Диалоги заметно оживляются, когда в действии возникают сотрудники полиции или же оно ненадолго переносится в тюремную камеру (герой на протяжении романа вынужден совершить немало противоправных поступков), вызывая легкую ностальгию по 15-летней давности дебютному роману Рубанова «Сажайте, и вырастет». Если перечесть его сразу после «Человека из красного дерева», можно лишь поразиться, в какую неожиданную сторону эволюционировал писатель (сам успевший безвинно хлебнуть тюремного опыта в «лихие 1990-е»), постепенно словно одеревенев. Живая «пацанская» речь тюремного сидельца сменилась высушенным и обезличенным экскурсоводческим языком, наверное, и правда наиболее приличным ожившей храмовой скульптуре.

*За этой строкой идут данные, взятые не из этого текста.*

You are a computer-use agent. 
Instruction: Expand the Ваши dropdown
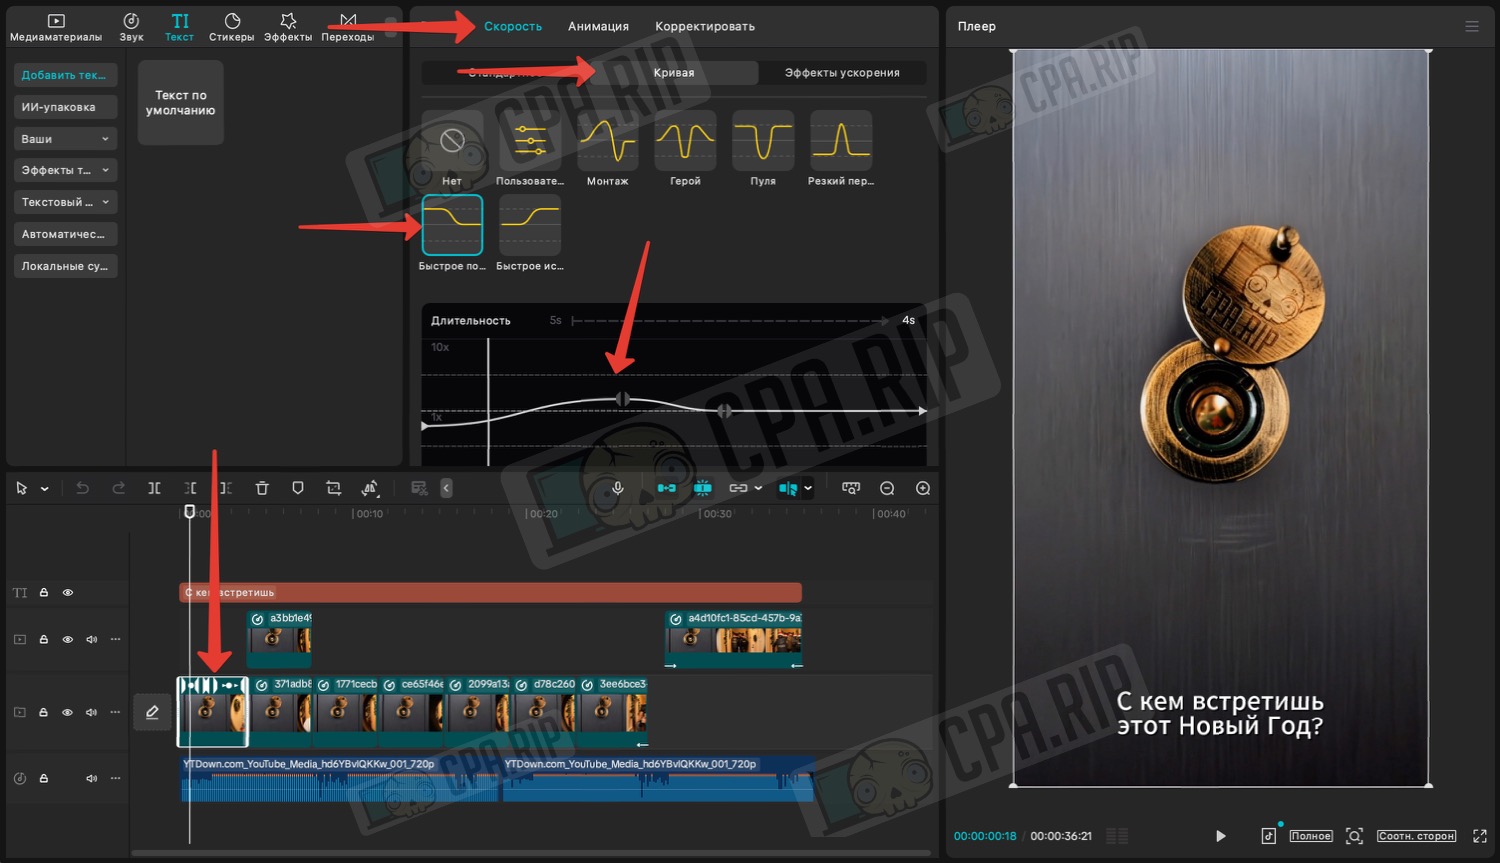click(x=66, y=139)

В объемном «Человеке из красного дерева» много материалов лекционного характера, словно перенесенных из справочной литературы почти без редактирования. Например, о том, как язычество на Руси сначала кое-как уживалось с христианством, но постепенно подвергалось всё большим гонениям, или о том, как потомственные древоделы специально выращивали целые рощи под будущую вырубку, обеспечивая себя высококачественным сырьем, или о проблемах быстро изнашивающихся сосновых и еловых шпал, которые приходилось пропитывать ядовитым креозотом, пока их не заменили на бетонные.
Все эти экскурсы в историю герой не пересказывает своими словами, а шпарит, как по писаному, будто у него в голове разворачивается берестяной свиток с летописью. Возможно, так оно и есть: на анатомическом устройстве мозга и нервной системы деревянных людей Рубанов подробно не останавливается. Читатель всё же может его довообразить по аналогии с тонкой работы гаджетом — деревянным плеером с деревянным диском, который Антип вырезал себе, чтобы слушать специальную древесную музыку. Описать ее хотя бы приблизительно рубановское перо бессильно — дело ограничивается туманной фразой: «Музыка покажется тебе необычной; к ней нужно привыкнуть».

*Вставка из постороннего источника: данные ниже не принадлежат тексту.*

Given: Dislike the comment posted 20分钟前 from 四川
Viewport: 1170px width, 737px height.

Самый принципиальный вопрос, возникающий ко всей драматургической конструкции романа: а зачем вообще деревянным святым надо превращаться в подобия живых смертных? Чего такого заманчивого в человеческой жизни, что истуканы стремятся воплотиться и считают, что это нужно их собратьям (хотя бывают и дисфункциональные случаи, когда воплощение идет не так и заканчивается неудачно)?
Ближе к финалу всё-таки начинает брезжить сугубо социальный, политический смысл трансформации (программа-максимум — создать полноценный деревянный «народец» и встроить его в существующую общественную систему). При этом весомых индивидуальных резонов практически нет. От оживления деревянные люди не получают даже самых примитивных человечьих удовольствий (еда, алкоголь и секс). Когда надо для конспирации что-то съесть в человеческой компании, приходится потом в уголке всё это тихонько изблевывать.
Понятно, что радость жизни не сводится к телесным наслаждениям, но и о духовном развитии очеловеченного истукана речь не идет. Максимальную полноту бытия Антип ощущает, когда его захлестывает неконтролируемое желание убить обычного, «мясного» человека:
А наиболее теплым и обаятельным образ деревянного чудища выглядит, когда он, как случается с любым из нас, мысленно ругает себя за забывчивость: «Дубина ты стоеросовая!» Благодаря таким редким вкраплениям юмора от «Человека из красного дерева» можно получить скромное удовольствие как от фантастического триллера. Однако книга не слишком тянет ни на серьезный исторический роман (тут мешает немного трухлявая память Антипа, в которой сохранились воспоминания, скажем, о войне 1812 года, но Великую Отечественную — как рубанком стесало), ни на обещанное в аннотации фундаментальное исследование языческой идеологии и «секретов ее сращивания с христианством».